Skip to content
View in the app

A better way to browse. Learn more.

Unraid

A full-screen app on your home screen with push notifications, badges and more.

To install this app on iOS and iPadOS
  1. Tap the Share icon in Safari
  2. Scroll the menu and tap Add to Home Screen.
  3. Tap Add in the top-right corner.
To install this app on Android
  1. Tap the 3-dot menu (⋮) in the top-right corner of the browser.
  2. Tap Add to Home screen or Install app.
  3. Confirm by tapping Install.

Help needed (Cache, Parity a.s.o. )

Featured Replies

Hello,

 

i am using the 6.1 server but i hope any of you can help me. as a -nix noob i can tell you that i only know how to use putty and know some very basic linux/unix commands but that's it.

 

my config - 9 x 3 GB wd red 8x data, 1x parity , 3 smaller ssds as cache devicees - asus Z97-C i5 Intel (quad) 32 gigs of ram, a 16port sas/sata3 controller a.s.o.

 

i configured the cache by adding the 3 ssds (256, 128 and 64 GB) and it choose the biggest one to be the master - the other ones don't show up as mounted.

than i added cache support for all user shares - that's where the trouble started - i thought the cache would be something like a fifo buffer rather than a thing one has to flush from time to time aka invoking the mover ... so when i tried to fill my raid smb shares with data strange things started to happen - most of the time i got no more space available errors - in the worst case my network connection crashed and i had to restart my Win10 PC sometimes hard reset the server itself ...

• [Task to carry out]:
Extract from the Unraid forum post the passage that begins at the words "A full-screen app" and stops after "to Home Screen.", copying it word for word.

• [Records]:

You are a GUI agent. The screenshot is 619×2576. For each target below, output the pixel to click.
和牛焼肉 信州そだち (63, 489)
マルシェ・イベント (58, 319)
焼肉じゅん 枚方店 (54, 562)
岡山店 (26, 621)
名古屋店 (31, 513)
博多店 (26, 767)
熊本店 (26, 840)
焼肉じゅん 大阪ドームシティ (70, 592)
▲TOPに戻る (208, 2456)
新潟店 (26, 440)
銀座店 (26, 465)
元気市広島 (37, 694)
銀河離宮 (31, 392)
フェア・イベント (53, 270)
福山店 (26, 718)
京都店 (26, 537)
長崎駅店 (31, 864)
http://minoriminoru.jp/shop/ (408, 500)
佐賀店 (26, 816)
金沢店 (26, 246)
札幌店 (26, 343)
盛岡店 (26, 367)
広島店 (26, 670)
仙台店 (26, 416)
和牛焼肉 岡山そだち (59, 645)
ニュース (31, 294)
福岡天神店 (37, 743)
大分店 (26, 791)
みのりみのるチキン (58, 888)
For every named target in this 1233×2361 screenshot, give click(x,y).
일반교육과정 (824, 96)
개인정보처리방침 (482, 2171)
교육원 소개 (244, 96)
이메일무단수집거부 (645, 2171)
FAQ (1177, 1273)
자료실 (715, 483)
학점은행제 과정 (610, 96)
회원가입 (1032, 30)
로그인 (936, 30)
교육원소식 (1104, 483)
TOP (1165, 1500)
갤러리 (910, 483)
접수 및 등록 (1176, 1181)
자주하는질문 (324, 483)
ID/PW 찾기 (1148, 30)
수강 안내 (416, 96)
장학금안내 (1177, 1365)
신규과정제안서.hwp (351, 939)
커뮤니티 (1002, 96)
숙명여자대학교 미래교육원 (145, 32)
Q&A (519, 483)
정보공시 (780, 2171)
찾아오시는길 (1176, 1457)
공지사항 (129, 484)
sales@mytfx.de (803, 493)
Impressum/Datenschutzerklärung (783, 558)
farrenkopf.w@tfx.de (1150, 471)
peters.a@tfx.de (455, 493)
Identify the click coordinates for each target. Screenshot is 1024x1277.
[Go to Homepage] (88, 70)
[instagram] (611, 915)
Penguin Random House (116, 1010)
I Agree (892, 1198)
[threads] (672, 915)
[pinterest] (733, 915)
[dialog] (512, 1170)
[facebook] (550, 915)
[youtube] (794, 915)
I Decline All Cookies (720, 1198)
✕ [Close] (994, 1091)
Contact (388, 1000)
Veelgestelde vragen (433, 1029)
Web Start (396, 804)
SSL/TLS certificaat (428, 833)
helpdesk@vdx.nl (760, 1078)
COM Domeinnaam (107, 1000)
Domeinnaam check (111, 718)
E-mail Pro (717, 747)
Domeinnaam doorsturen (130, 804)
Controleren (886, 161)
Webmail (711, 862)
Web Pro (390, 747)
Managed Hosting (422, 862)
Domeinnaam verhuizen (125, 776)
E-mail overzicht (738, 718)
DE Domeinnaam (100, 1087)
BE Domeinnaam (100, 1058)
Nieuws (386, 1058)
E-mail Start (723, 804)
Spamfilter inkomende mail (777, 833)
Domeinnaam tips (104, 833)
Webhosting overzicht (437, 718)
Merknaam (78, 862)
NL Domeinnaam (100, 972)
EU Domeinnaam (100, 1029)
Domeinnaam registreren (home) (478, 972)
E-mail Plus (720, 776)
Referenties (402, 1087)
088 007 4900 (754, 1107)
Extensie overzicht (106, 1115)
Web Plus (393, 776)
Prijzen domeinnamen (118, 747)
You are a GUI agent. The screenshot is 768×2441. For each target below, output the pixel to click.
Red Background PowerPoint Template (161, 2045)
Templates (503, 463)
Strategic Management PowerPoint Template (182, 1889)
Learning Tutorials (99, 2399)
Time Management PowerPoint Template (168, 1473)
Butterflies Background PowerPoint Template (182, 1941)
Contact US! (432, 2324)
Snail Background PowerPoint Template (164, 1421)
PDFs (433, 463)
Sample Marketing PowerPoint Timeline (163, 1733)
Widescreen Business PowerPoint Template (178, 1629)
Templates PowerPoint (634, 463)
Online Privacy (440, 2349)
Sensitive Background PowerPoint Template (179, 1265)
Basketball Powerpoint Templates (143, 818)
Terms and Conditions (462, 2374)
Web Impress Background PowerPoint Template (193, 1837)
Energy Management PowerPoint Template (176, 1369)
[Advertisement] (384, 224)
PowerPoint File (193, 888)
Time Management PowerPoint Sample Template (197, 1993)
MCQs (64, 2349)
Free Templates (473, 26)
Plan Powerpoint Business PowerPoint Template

• [The response]:
A full-screen app on your home screen with push notifications, badges and more.

To install this app on iOS and iPadOS
  1. Tap the Share icon in Safari
  2. Scroll the menu and tap Add to Home Screen.